Retro? Waarom ook niet? Jawel, 35 jaar na Pampered Menial (1975) komen oudgedienden David Surkamp (zang, gitaar, toetsen) en Mike Safron (drums) samen met een handvol muzikanten met een nieuw album van Pavlov's Dog. Dertien nieuwe songs, grotendeels gepend door Surkamp en uiteraard met zijn karakteristieke stem als handelsmerk, al is die stem nu een stuk minder schel en hoog. Echo & Boo opent met een nummer met wat Kansas-invloeden, voornamleijk vanwege de viool, maar de sfeer is die van een langzame Whiskey In The Jar (Thin Lizzy). De tweede track die uit hetzelfde hout is gesneden, begint met akoestische gitaar en piano, hoewel er een wat snerpende, niet helemaal prettig klinkende elektrische gitaarsolo in zit. In I Love You Still vind je countryinvloeden terug. De vierde track is rustig en kabbelend met 'saxhoorn' en zang van zowel David als Sara Surkamp.

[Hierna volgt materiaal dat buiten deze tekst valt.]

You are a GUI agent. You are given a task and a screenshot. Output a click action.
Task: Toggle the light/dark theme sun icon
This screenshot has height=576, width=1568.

De titeltrack begint met fraaie zweverige toetsen en gesproken tekst en eindigt met een soort refrein met een aardig meezinggehalte uit de jaren zestig. De suite The Death Of North American Industry bestaat uit vier delen. Het begint met een bijna kosmisch, ietwat kakofonisch intro, gevolgd door een stukje zang met alleen akoestische gitaar. Dan weer een minuutje zweverige toetsen met een nauwelijks hoorbare viool en tot slot een stuk vergelijkbaar met de eerste tracks: rustige melodieuze muziek. Afgezien van het prettige basgeluid, maar de wat zeurende elektrische gitaar, is ook Calling Out For Mine niets meer dan een heel aardig popliedje. Vrijwel geheel akoestisch is We All Die Alone met vooral piano en gitaar als begeleiding. Jubilation is een door lichte orkestraties gedragen rustige track met wat minder simpele wijzigingen in de toonzetting, waardoor het voor mij een van de meest interessante nummers is op dit album is. I Don't Need Magic Anymore begint met een klassiekgetinte pianosolo, waarna drums, bas en akoestische gitaar invallen. Subtiele veranderingen van tempo zorgen voor iets extra's, maar eigenlijk is ook track dertien gewoon goede popmuziek. De elektrische gitaarsolo zit er - net als de vorige overigens - nét tegenaan.

Voor de liefhebbers van progressieve rock is er weinig imposants te vinden op Echo & Boo. Die nog steeds aparte stem en de aardige popsongs zijn echt niet te vergelijken met de muziek die Pavlov's Dog in de jaren zeventig maakte.